A. The nine basic steps are designed to provide an elementary guideline for making a successful mask and remove some of the complexity that puts people off mask making.
However, although this basic 9-step process is helpful for beginner explorers of art-on-the-round, it is only part of an amazing mask arts adventure we have lined up for schools and communities. Under development is a brand new model which moves away from applying a linear step-by-step approach to a non-linear art form, focusing instead on a more helpful cycle of creativity that involves making sound artistic choices. Watch this space!
Q. What is special or unique about the Multimask? What differentiates it from similar products out there?
A. Multimask is a face-shaped base mask made from recycled paper, eco-friendly and comfortable to wear. Its distinguishing feature is a set of embossed guidelines on the underside which help beginner mask makers shape and style their own mask by simply using a pair of scissors a simple but original idea. Multimask also comes with all the media supports for "open access" mask making for anyone and everyone. Open source mask making is also an original idea.

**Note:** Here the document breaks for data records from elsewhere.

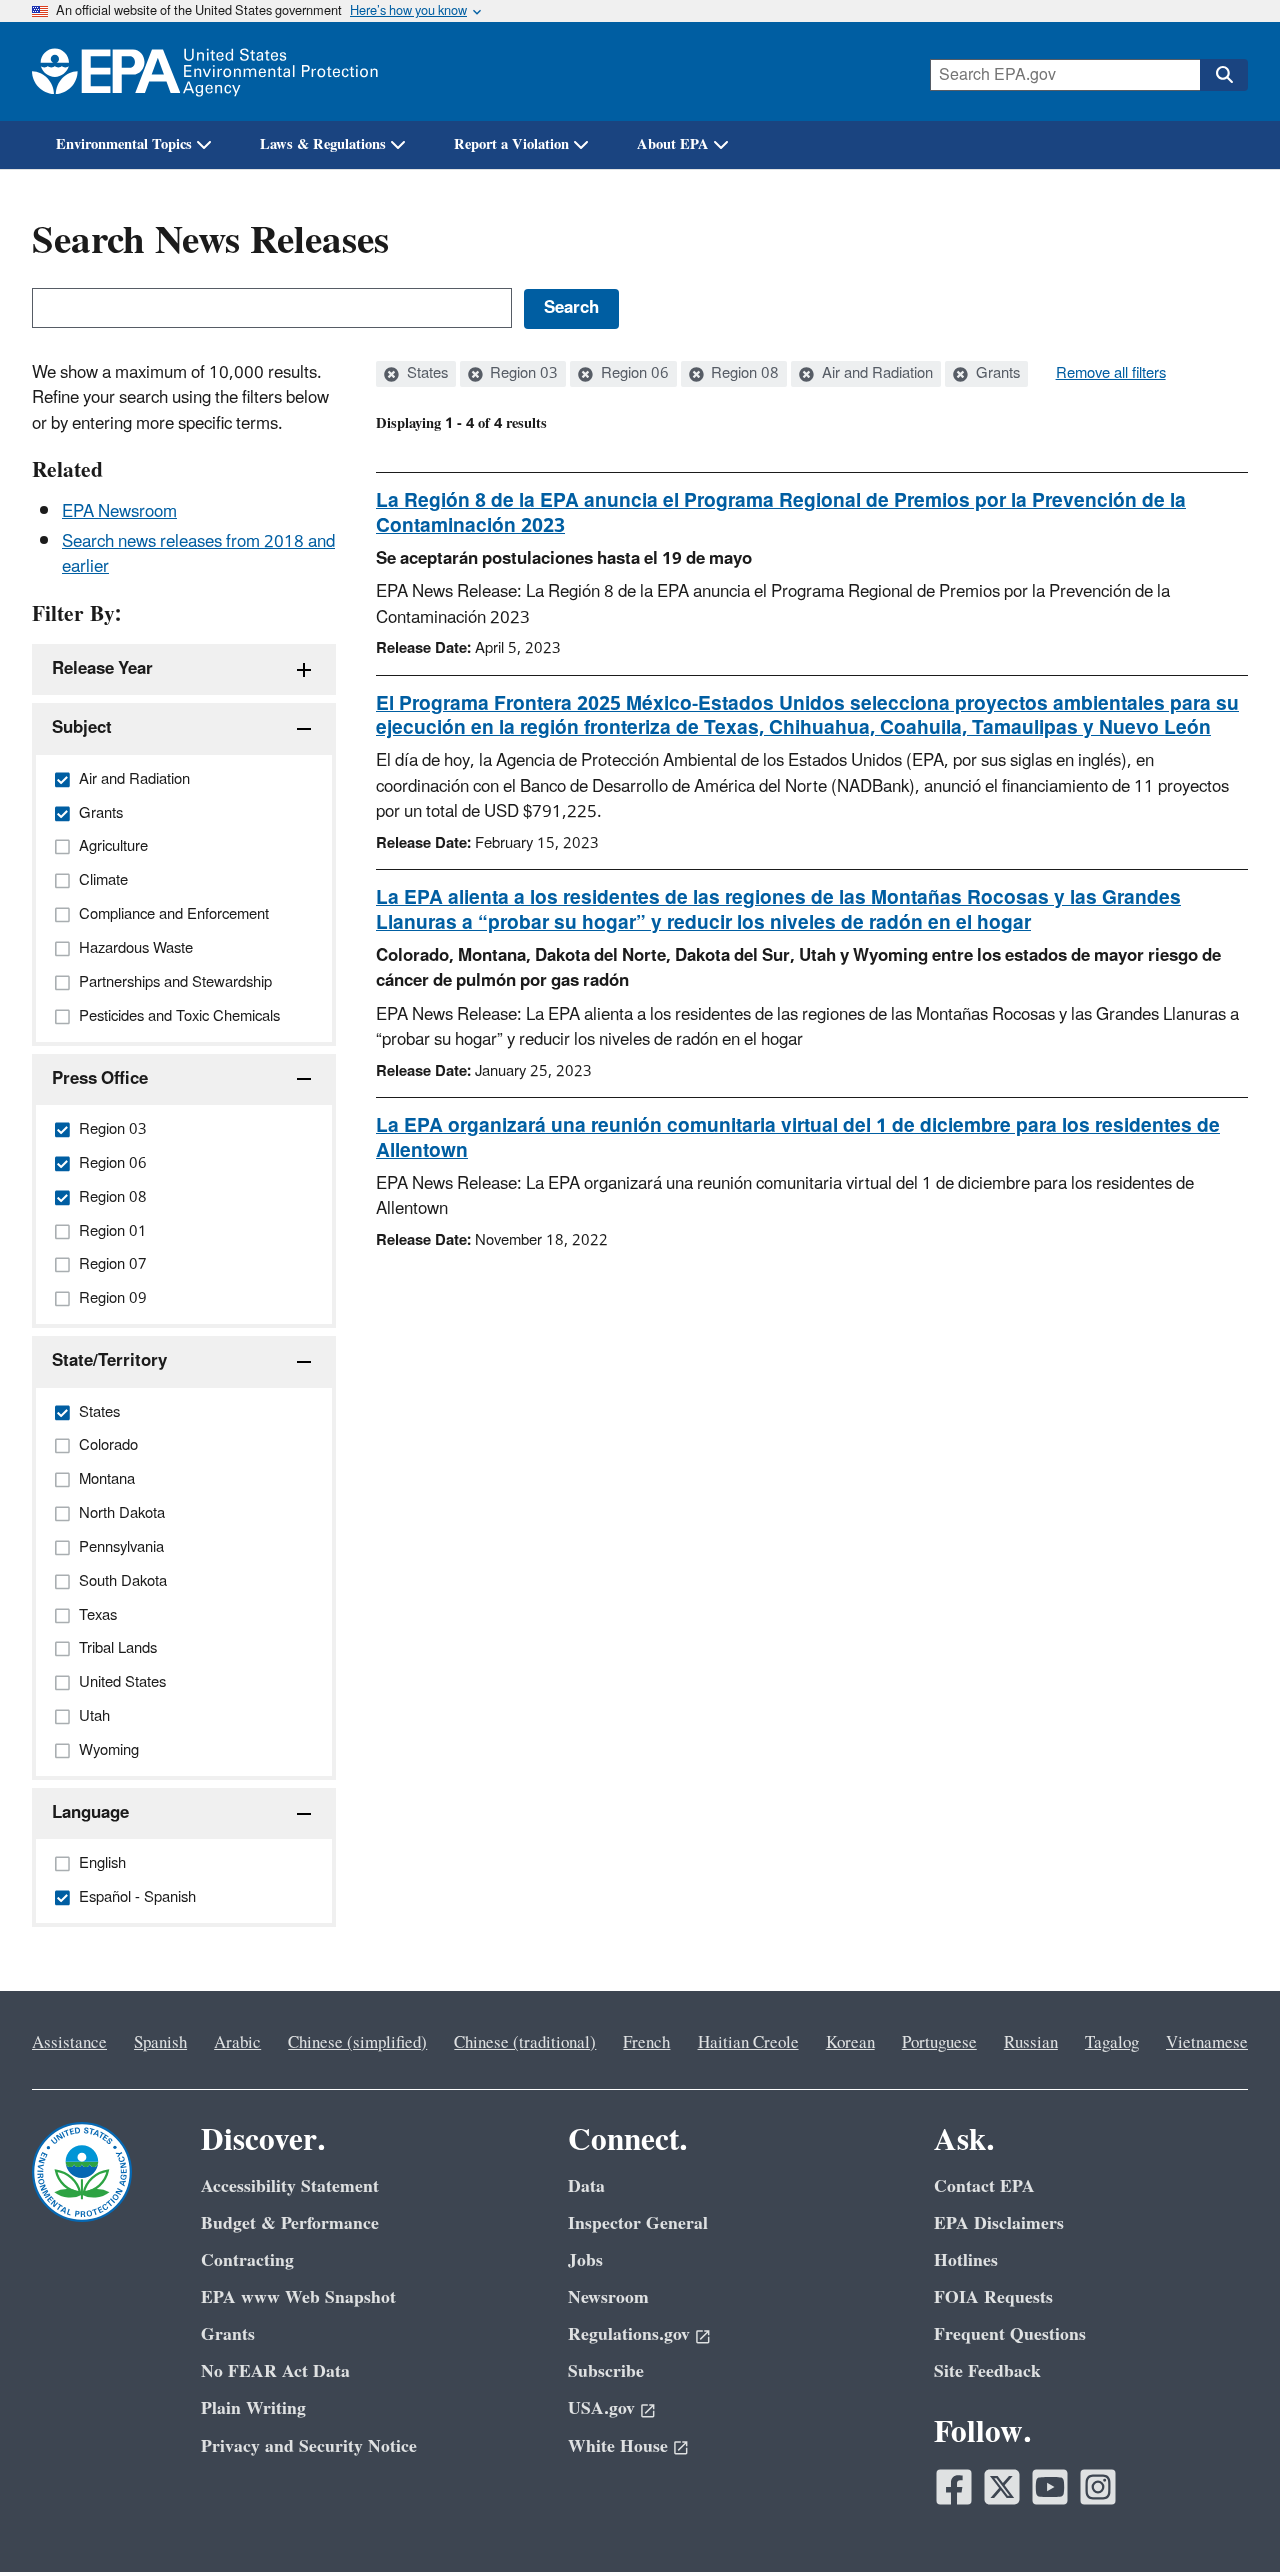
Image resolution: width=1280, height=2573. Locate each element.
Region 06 (633, 374)
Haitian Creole (748, 2043)
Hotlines (966, 2260)
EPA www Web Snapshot (298, 2297)
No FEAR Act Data (275, 2371)
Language (90, 1813)
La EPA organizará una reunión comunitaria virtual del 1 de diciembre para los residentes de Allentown (798, 1138)
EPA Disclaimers (999, 2223)
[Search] (1224, 75)
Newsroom (608, 2297)
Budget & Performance (290, 2223)
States (425, 374)
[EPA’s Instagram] (1098, 2487)
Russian (1031, 2043)
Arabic (237, 2043)
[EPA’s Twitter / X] (1002, 2487)
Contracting (247, 2260)
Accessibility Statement (290, 2186)
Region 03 (522, 374)
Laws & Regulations (323, 144)
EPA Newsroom (119, 512)
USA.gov (601, 2408)
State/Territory (109, 1361)
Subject (82, 728)
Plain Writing (253, 2408)
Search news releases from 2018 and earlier (198, 554)
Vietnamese (1207, 2043)
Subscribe (606, 2371)
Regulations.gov (629, 2334)
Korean (850, 2043)
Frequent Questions (1010, 2334)
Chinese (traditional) (525, 2043)
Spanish (160, 2043)
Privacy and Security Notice (309, 2446)
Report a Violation (511, 144)
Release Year (102, 669)
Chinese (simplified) (357, 2043)
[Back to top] (1225, 2518)
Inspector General (638, 2223)
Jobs (585, 2260)
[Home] (205, 71)
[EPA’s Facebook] (954, 2487)
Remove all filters (1111, 374)
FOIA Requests (993, 2297)
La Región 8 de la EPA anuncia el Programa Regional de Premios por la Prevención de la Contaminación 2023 (781, 513)
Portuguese (939, 2043)
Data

Q. One of the things I have found common among American women I work with is that many of us especially artists and writers feel it is necessary to wear a "mask" The Mommy Mask, The Success Mask, The Happy Mask to hide our true natures or emotions. Is this also common among New Zealand women? Can the art of mask-making connect us to a more authentic sense and presentation of self, allowing us to unmask and show who we truly are inside?
A. I will attempt to answer this question in three bites, first on a personal level, and second on a cultural level, and third on an artistic level. Yes, even though I am a mask maker I do wear social 'masks', the only difference being I am fully aware I am wearing them! I know I am acting all day every day, mostly so everyone else stays comfortable. People who dispense with social masks tend to become outcasts, sadly.
Here in New Zealand we struggle with "Tall Poppy Syndrome", a self-limiting modesty related to our small size & stature on the global stage, isolated geographical location and other identity issues. When our founding fathers left the tyrannical English class system behind they set about building a new society based on the ideals of fairness and egalitarianism. Sounds reasonable, but this pioneering idealism wears a darker face today. Over the past 150+ years many a New Zealander who dared stick their neck above the crowd got their head chopped off. And as a marker of class and excess, mask and costume were abandoned in New Zealand, a factor which added to the great difficulty of devising a better mask making system here, of all places!
Yes, even though my main task is to demystify mask making so others can explore it successfully, the artful enterprise of mask making is still transformational, one of the rare ways of rolling back the corners of the universe to understand its mysteries. This is what New Zealand teacher and writer David Hill has to say about creativity: "When you write a play/novel/whatever [create a mask], you make a shape. It's a shape that implies you find something important; something moves you enough to make you want to understand it, to remember and acknowledge it." This is how I feel about masks. If you are someone who enjoys shaping their own thing, you'll 'get' masks.
Q. Why is mask making so important today?
A. Through mask making, makers become the producer / designer of their own visual 'texts'. This represents a shift in power from a consumer orientation to a producer orientation. Besides that, it's magical, it works and the experience is unforgettable.